=== Section Start ===
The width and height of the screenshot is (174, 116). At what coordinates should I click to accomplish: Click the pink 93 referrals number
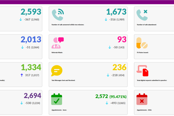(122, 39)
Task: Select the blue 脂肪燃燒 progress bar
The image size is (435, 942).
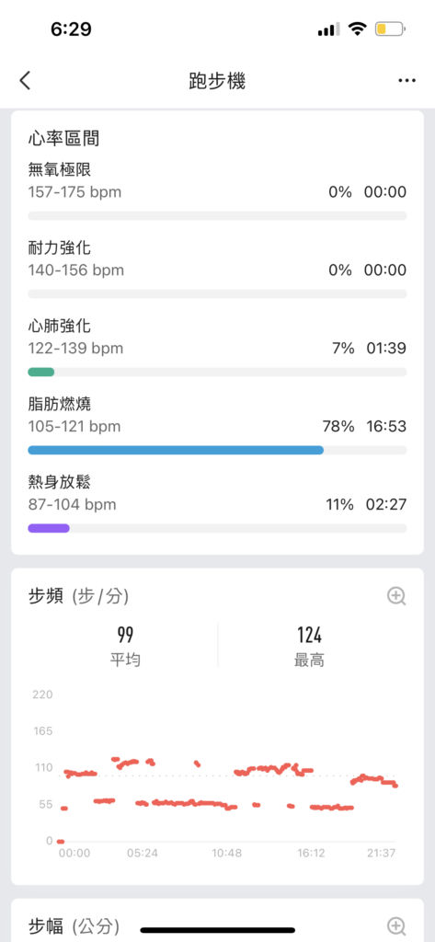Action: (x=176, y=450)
=== Section End ===
Problem details → All the records need to be printed again exactly as written, though without their pictures.

Result of the task →
The width and height of the screenshot is (174, 116). At what coordinates should I click to accomplish: Click the pink 93 referrals number
(122, 39)
Task: Select the blue 脂肪燃燒 progress bar
The image size is (435, 942).
Action: (x=176, y=450)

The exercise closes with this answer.